La noción de fiesta articula y da sentido al mundo vilamatiano. Su primer libro, ese temprano “ejercicio de estilo” que es En un lugar solitario, es de hecho la crónica de una fiesta. Hay un elemento fundamentalmente festivo, celebratorio, en su obra, rasgo poco común en la literatura moderna. En Impostura, la vida gris y anodina de Barnaola se anima un poco cuando una noche sale a beber y recorrer bares con el Desconocido, experimentando una vitalidad y una alegría inéditas hasta entonces. El clímax de la Historia abreviada de la literatura portátil ocurre cuando los portátiles –espíritus festivos donde los haya– organizan un espectacular jolgorio en Viena y, más tarde, se reúnen en el submarino Bahnhof Zoo. No obstante, ya desde entonces hay algo extraño en la idea vilamatiana de fiesta. El organizador, el joven escritor Werner Littbarski, suele hacer otro tipo de fiestas, fiestas a las que nadie asiste, sin invitados, y en las que él imita a una multitud, simulando una gran concurrencia. Son, por utilizar un término que Vila-Matas usará más tarde, “fiestas de hombre solo”, y es que ésa es la verdadera, la íntima fiesta vilamatiana: una fiesta individual, interior. El narrador de Bartleby y compañía, en efecto, afirma, a propósito de Felisberto Hernández: “me gustan mis fiestas de hombre solo. Son como la vida misma, como cualquier cuento de Felisberto: una fiesta incompleta, pero una fiesta de verdad” (p. 80).

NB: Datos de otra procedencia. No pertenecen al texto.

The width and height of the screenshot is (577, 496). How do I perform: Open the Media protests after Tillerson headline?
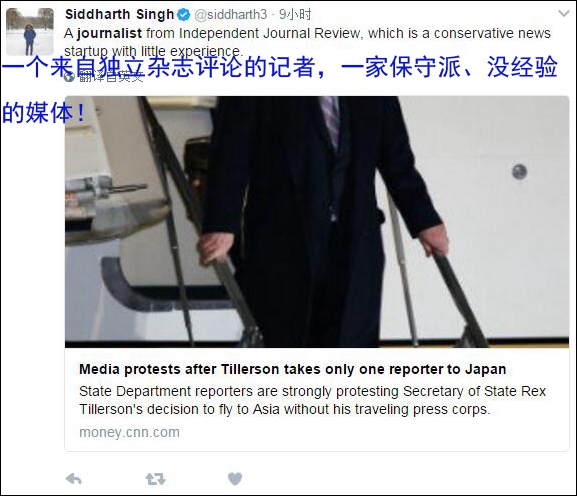(x=293, y=369)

París no se acaba nunca es, desde su guiño a Hemingway, una fiesta, pero la noción que me interesa se profundiza en Exploradores del abismo, en donde sus protagonistas, indagadores del vacío y el lado metafísico de la vida a los que superficialmente podría atribuírseles un temperamento grave y circunspecto, en realidad son ligeros y festivos (descendientes, al fin y al cabo, de los shandys). La clave la da un poema de Roberto Juarroz que Vila-Matas ha hecho suyo:

 

A veces parece

que estamos en el centro de la fiesta

Sin embargo

en el centro de la fiesta no hay nadie

En el centro de la fiesta está el vacío

Pero en el centro del vacío hay otra fiesta.

 

Esa fiesta en el centro del vacío –solitaria, individual, silenciosa– es la auténtica fiesta vilamatiana.